LONDON, July 26 (BestGrowthStock) – A number of European banks may
soon find it easier to fund their business after regulators
probed the health of their industry across the continent, though
the weakest players will struggle for longer.

“Not a lot has changed but perhaps the market will recognize
that there is more strength in the system than some had thought.
Several boxes have been ticked,” said Martin Egan, global head
of primary markets at BNP Paribas.

Equity and credit markets gave last week’s results the
benefit of the doubt on Monday, taking at face value the finding
that only seven out of 91 banks failed a test of whether they
could withstand another severe economic downturn.

More easily available bank funding would be a good result
for politicians, under fire for their role in a crisis that left
only the strongest banks able to fund themselves directly in the
bond market. [ID:nLDE60Q278]

Other banks — especially those in the weaker euro zone
economies — have increasingly relied on the European Central
Bank, which has a number of funding programmes in place.

Spanish and Portuguese banks borrowed a record 136 billion
euros and 40 billion euros respectively from the ECB in June.
[ID:nLDE66C1RA] [ID:nLDE66K16I]

Since the onset of the sovereign debt crisis this year, only
the top tier of European banks enjoy an unlimited abilty to fund
themselves directly via the bond markets, with the second tier’s
access intermittent, and the third tier shut out.
[ID:nLDE60Q278]

Egan said it it would be a day or so before it would be
clear whether investors are ready to fund the second tier of
banks.

“Does that mean now we no longer have a three-tier market
for financial issuers? Unfortunately no, at least for the time
being,” said Robert Ellison, deputy head of the financial
institutions group, debt capital markets at UBS.

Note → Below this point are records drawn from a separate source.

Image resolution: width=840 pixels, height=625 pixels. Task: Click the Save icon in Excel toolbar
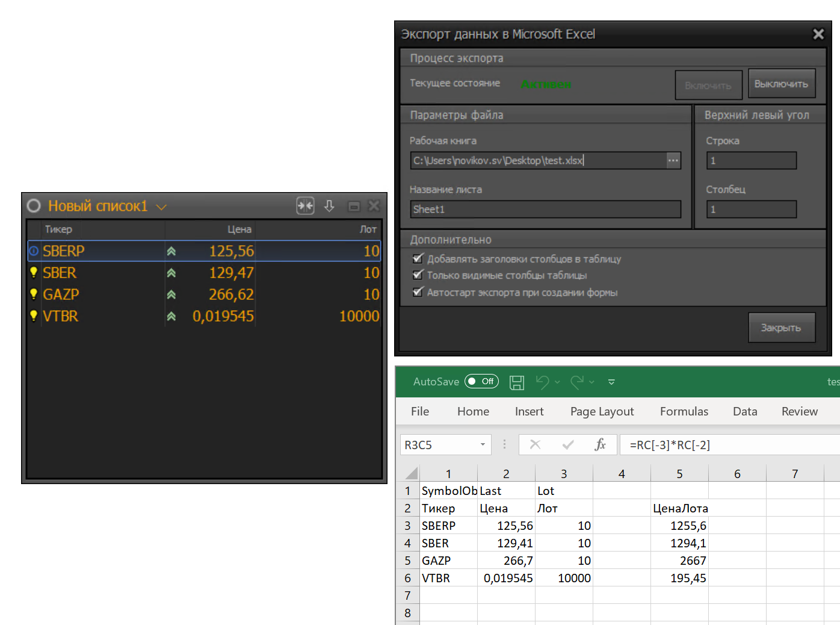pos(516,382)
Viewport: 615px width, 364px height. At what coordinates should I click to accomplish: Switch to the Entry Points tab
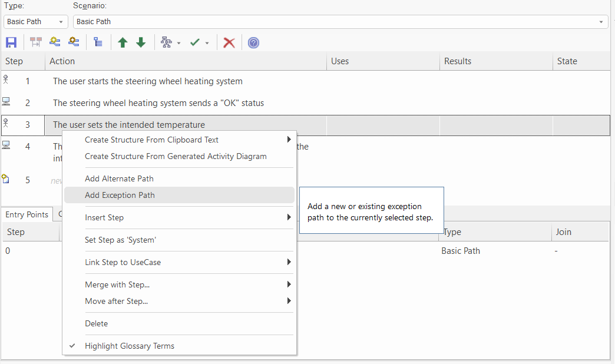click(x=27, y=214)
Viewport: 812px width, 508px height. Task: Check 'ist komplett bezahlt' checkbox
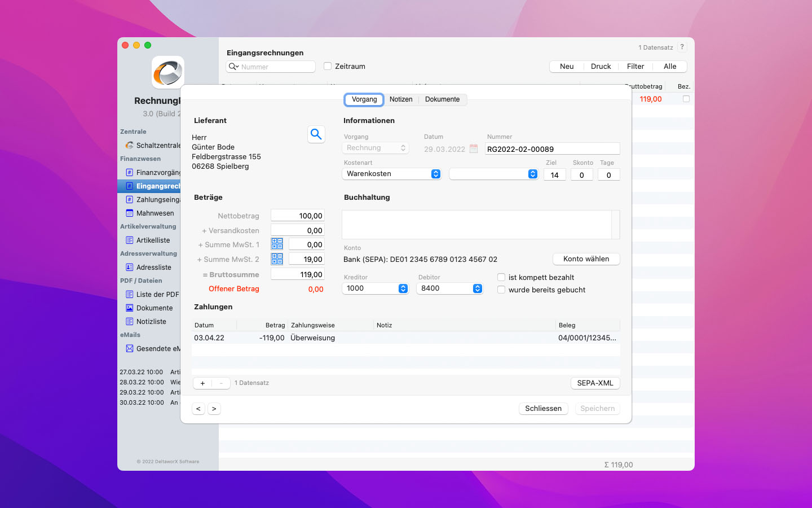click(501, 277)
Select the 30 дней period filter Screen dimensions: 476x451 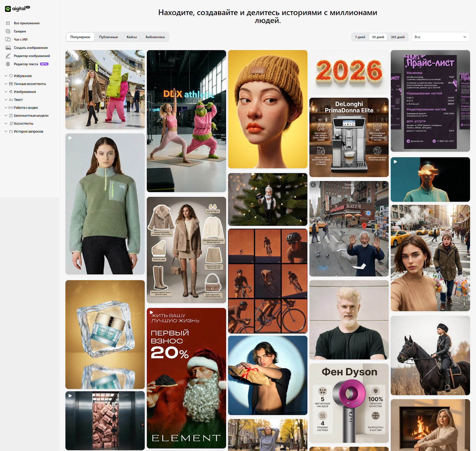coord(378,37)
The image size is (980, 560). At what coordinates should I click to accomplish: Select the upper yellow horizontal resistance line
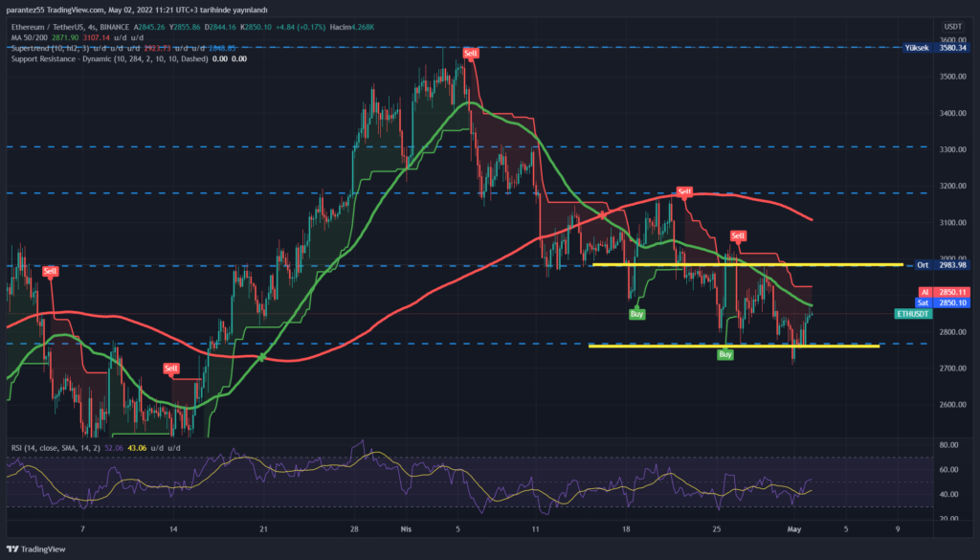(746, 264)
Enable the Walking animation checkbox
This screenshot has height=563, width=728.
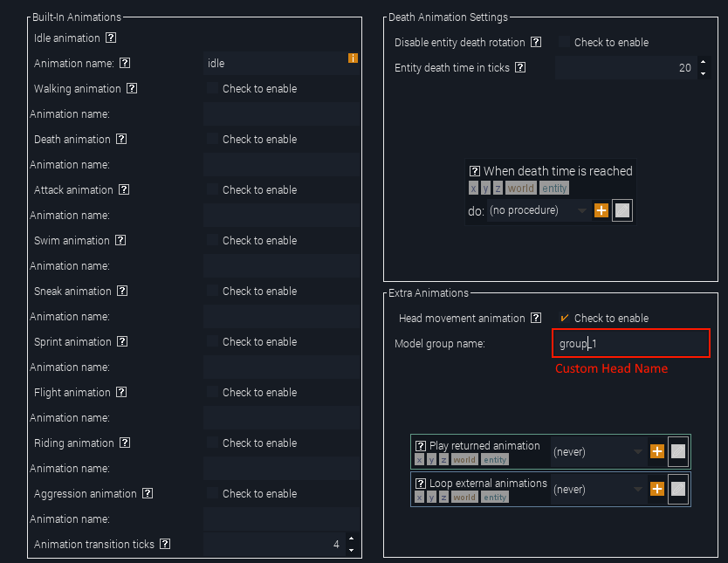tap(212, 88)
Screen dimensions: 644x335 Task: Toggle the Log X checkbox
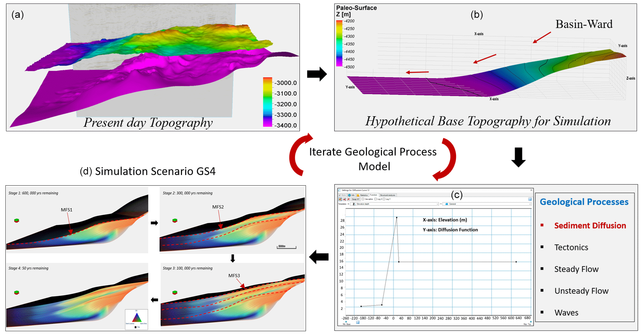click(x=376, y=199)
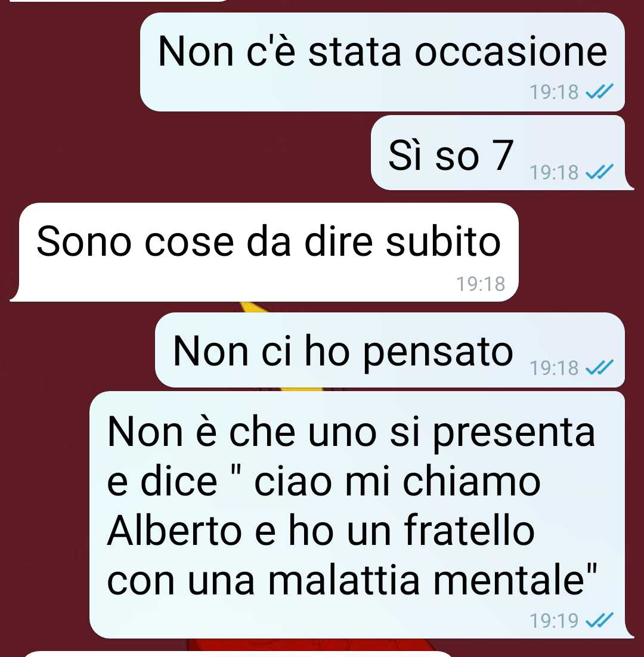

Europe found fewer banks failed than markets had expected in
the eagerly awaited stress tests [ID:nNN2516007] and only 3.5
billion euros ($4.52 billion) in equity needed to be raised,
though a much larger group scraped past narrowly.

The Markit iTraxx credit indices had already rallied
significantly heading into the tests, and the European senior
financials index tightened by a further 5 basis points to 126
bps on Monday indicating a diminishing fear of default. It stood
at 164 bps at the start of the month.

“Whether or not we agree with the methodology of the
exercise at least there is a lot more disclosure about the banks
now,” said UBS’s Ellison.

OPEN THE VAULTS

The assessments by Europe’s regulators could ease a severe
system blockage — matching large piles of investor cash with
banks’ need to refinance 3.3 trillion euros of senior debt, half
of it due in 2010-2012, according to Morgan Stanley estimates.
^^^^^^^^^^^^^^^^^^^^^^^^^^^^^^^^^^^^^^^^^^^^^^^^^^^^^^^^^^^^^^^^^^ Take a look at stress test stories [ID:nNN2516007]

Click for graphic on European banks’ looming maturities

http://graphics.thomsonreuters.com/10/EZ_BKBMT0710.gif
^^^^^^^^^^^^^^^^^^^^^^^^^^^^^^^^^^^^^^^^^^^^^^^^^^^^^^^^^^^^^^^^^^ But banks are unlikely to move in large numbers to sell debt
just yet as long as investors are still absorbing the
information provided.

And for third-tier players, the markets will likely remain
shut altogether.

“It does not feel like we’ll see investors really jump in
too deep right now,” said Egan.

The European primary debt market normally slows down anyway
during the European summer as issuers enter information blackout
periods ahead of results and investors take a break.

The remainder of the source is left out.